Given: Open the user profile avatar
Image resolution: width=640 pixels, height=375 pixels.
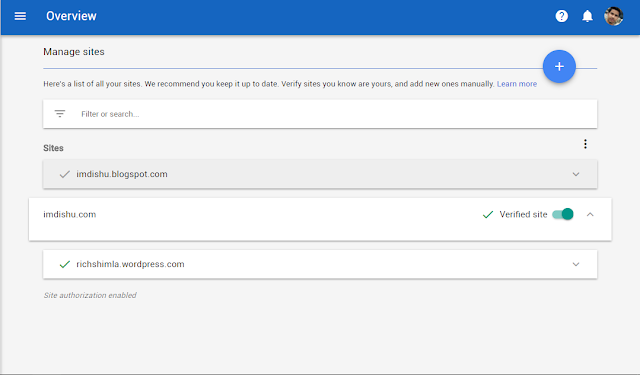Looking at the screenshot, I should (x=613, y=16).
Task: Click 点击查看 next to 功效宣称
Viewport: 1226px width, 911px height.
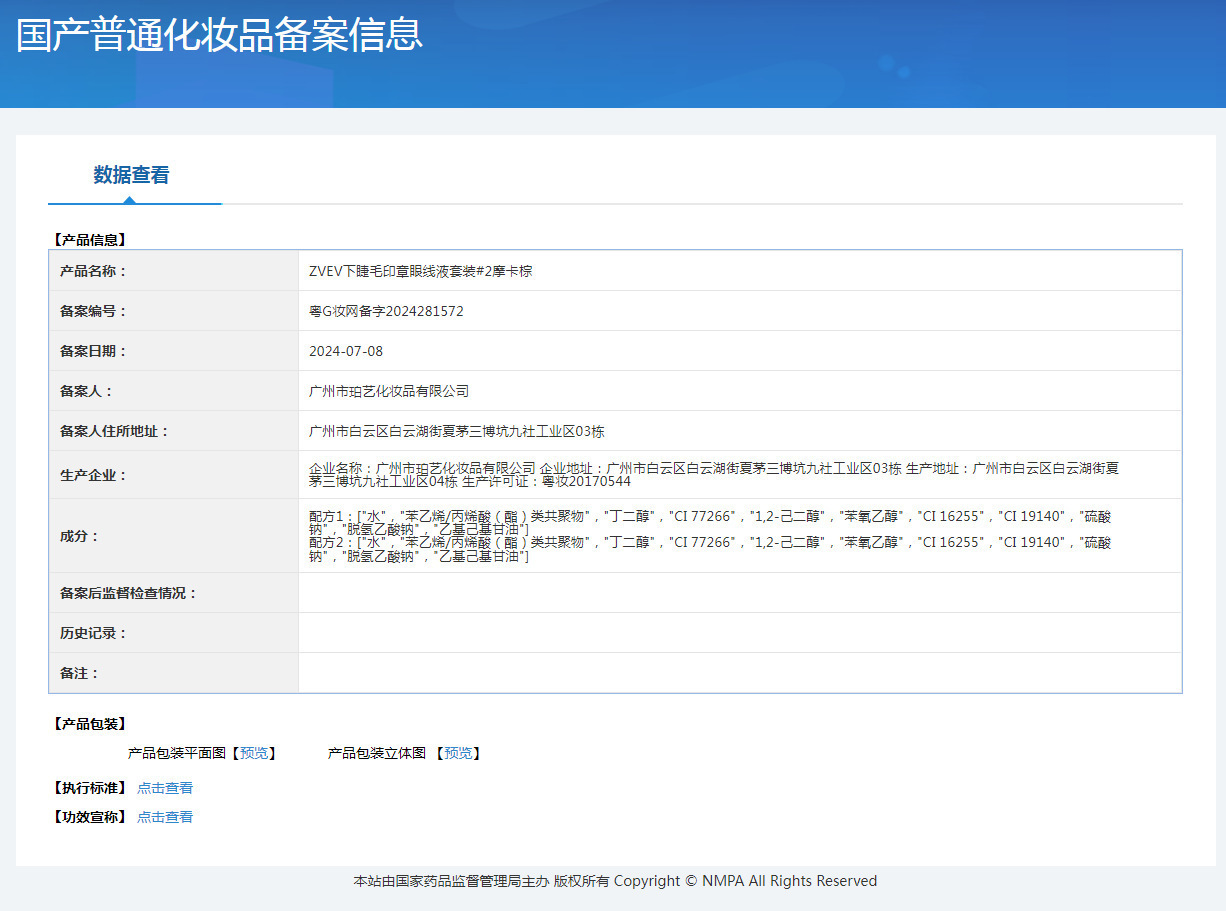Action: tap(165, 817)
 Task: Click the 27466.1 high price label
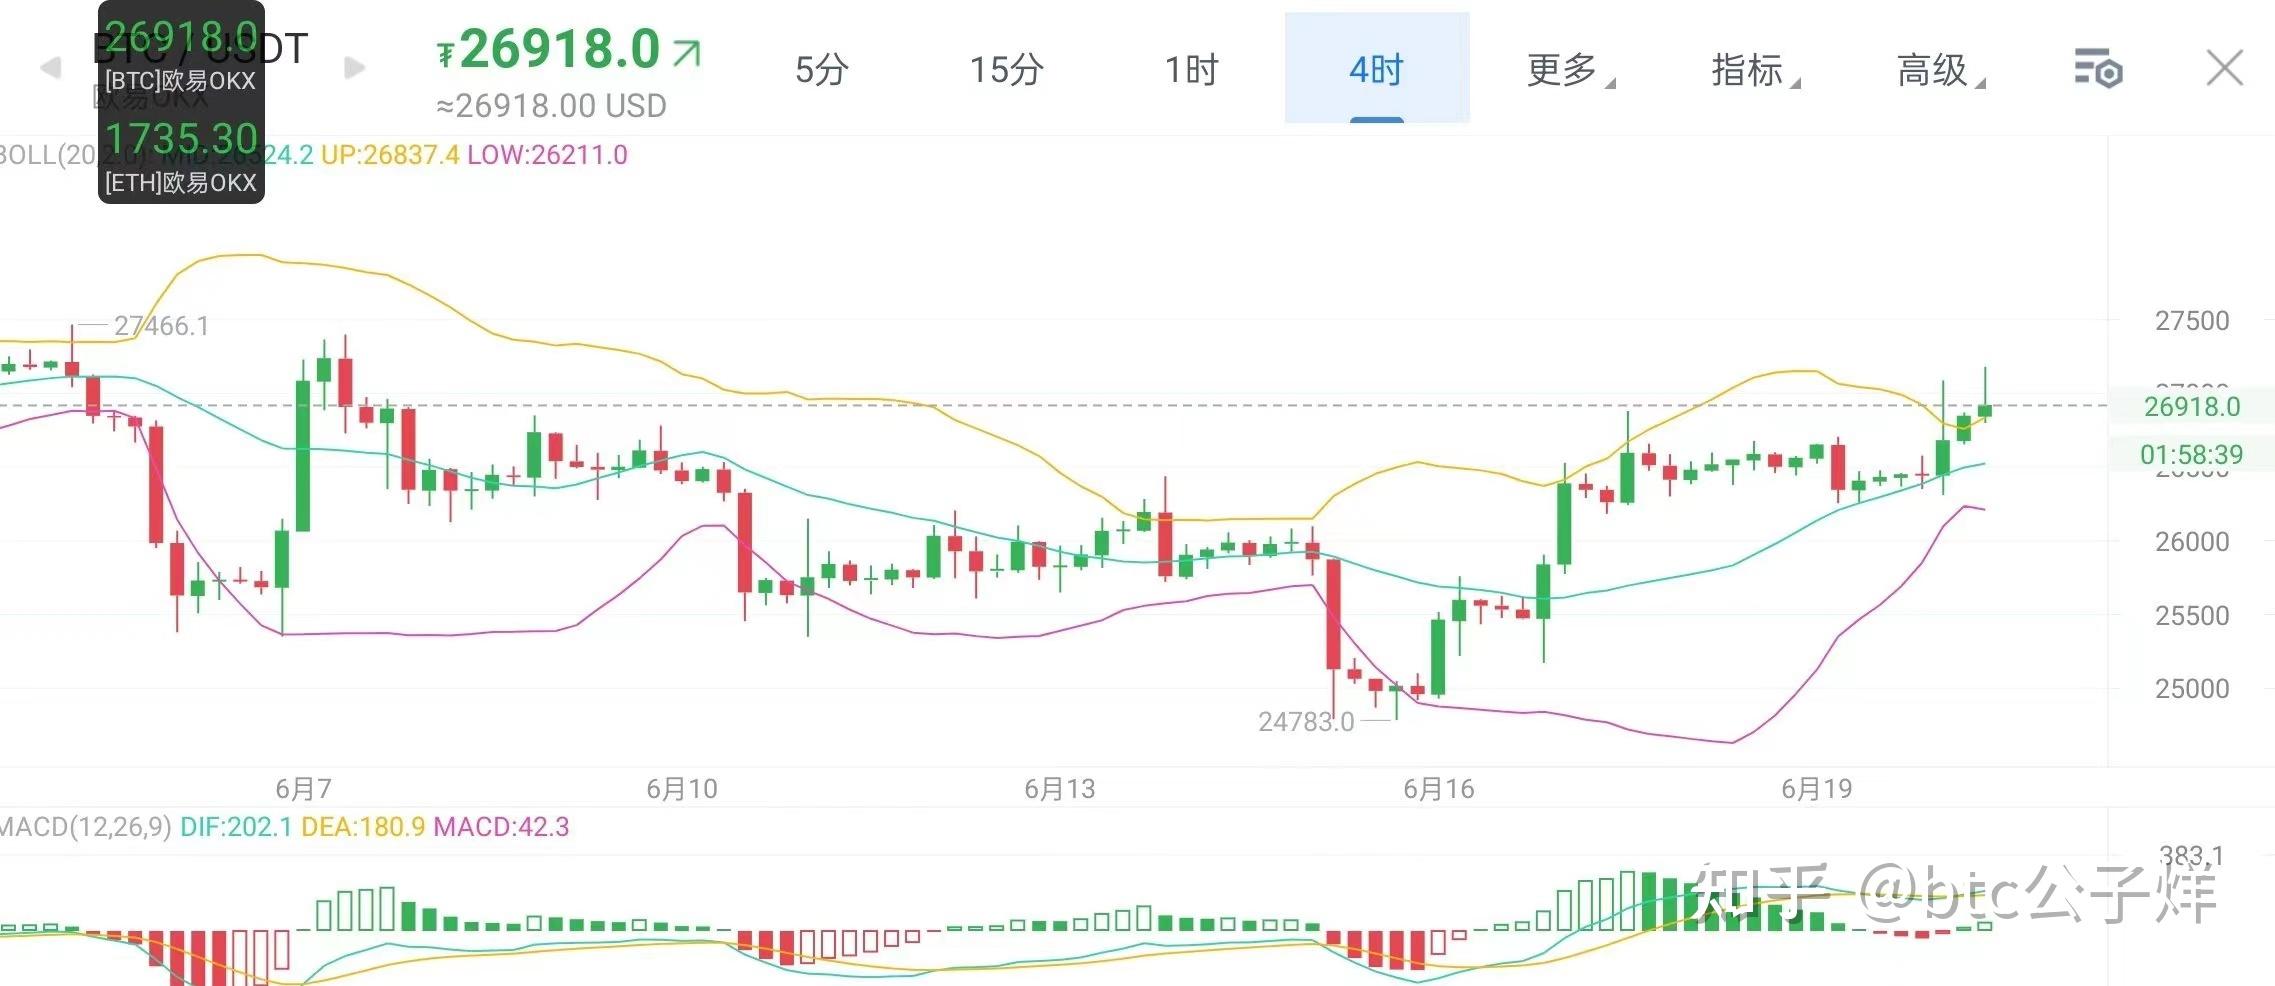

WHAT YOU ARE ASKED TO DO. Only the lines containing the word "Task" should be returned from the data above.

COMPLETED EXERCISE.
Task: Click 点击查看 next to 功效宣称
 Task: Click the 27466.1 high price label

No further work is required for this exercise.